What Is A Standard Deviation?
Anyone who follows education policy debates might hear the term “standard deviation” fairly often. Most people have at least some idea of what it means, but I thought it might be useful to lay out a quick, (hopefully) clear explanation, since it’s useful for the proper interpretation of education data and research (as well as that in other fields).
Many outcomes or measures, such as height or blood pressure, assume what’s called a “normal distribution." Simply put, this means that such measures tend to cluster around the mean (or average), and taper off in both directions the further one moves away from the mean (due to its shape, this is often called a “bell curve”). In practice, and especially when samples are small, distributions are imperfect -- e.g., the bell is messy or a bit skewed to one side -- but in general, with many measures, there is clustering around the average.

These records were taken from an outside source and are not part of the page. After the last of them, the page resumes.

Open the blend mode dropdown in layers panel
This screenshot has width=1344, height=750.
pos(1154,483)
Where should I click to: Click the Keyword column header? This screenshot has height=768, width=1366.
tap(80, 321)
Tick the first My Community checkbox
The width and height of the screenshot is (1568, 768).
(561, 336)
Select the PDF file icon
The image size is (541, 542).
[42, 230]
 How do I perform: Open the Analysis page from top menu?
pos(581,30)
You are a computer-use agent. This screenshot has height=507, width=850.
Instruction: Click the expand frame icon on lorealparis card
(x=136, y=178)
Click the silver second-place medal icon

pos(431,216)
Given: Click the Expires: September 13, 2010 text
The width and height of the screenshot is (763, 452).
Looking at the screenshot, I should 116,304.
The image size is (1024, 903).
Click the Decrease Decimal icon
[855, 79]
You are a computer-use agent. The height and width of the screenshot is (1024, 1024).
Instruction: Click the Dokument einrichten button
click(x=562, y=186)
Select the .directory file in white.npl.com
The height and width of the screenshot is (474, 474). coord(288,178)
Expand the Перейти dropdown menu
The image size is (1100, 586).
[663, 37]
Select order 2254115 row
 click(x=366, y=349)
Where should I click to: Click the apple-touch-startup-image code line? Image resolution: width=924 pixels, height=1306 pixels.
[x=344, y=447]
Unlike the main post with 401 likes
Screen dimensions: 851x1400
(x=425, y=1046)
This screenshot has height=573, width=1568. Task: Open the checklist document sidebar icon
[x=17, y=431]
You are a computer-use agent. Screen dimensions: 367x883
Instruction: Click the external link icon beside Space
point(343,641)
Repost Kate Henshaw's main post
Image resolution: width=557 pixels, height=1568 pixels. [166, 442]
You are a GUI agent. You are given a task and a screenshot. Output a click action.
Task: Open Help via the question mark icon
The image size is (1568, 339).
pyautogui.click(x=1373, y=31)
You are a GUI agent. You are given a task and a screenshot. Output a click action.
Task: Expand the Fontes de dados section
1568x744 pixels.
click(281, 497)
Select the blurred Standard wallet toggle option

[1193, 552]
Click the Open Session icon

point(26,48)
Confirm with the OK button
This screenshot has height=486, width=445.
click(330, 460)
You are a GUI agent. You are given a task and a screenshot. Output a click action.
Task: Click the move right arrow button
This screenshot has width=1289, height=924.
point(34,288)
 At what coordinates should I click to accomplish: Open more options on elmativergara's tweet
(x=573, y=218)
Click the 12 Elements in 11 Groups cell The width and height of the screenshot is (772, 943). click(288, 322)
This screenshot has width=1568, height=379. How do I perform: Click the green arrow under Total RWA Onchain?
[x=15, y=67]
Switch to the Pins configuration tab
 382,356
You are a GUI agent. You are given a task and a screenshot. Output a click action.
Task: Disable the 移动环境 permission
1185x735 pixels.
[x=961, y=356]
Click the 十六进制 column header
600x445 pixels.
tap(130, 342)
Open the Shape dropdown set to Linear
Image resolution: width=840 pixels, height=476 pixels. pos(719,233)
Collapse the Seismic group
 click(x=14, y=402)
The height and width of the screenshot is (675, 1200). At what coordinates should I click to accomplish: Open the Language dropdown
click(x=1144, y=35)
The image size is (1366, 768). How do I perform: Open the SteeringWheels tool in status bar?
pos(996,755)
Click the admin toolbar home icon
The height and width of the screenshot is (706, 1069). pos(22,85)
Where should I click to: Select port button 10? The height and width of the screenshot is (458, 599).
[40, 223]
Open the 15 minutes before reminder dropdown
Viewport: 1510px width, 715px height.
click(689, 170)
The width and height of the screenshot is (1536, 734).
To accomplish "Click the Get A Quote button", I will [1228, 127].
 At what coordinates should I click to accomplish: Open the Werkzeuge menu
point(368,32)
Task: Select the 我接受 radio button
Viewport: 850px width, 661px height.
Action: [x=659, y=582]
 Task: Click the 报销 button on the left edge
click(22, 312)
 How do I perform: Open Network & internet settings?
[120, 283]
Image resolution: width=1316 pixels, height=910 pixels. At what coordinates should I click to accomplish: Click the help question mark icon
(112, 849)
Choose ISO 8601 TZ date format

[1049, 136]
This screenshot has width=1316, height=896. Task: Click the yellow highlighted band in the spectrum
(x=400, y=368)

Let’s use test scores as our example. Suppose we have a group of 1,000 students who take a test (scored 0-20). A simulated score distribution is presented in the figure below (called a "histogram").
The numbers on the horizontal axis are test scores, from 0-20. The bars for each individual score tell you how many students received that score (frequencies are on the vertical axis). The bars for the scores around 10 (the average) are the highest, and they get shorter the further you move to the left of the right, since fewer and fewer students receive scores that are far away from the average.
Now look at the second graph, which is, let's say, the same test and number of students but a very different distribution.
In this case, the average score is still 10, but the distribution is much “tighter," with far fewer students scoring much higher or lower.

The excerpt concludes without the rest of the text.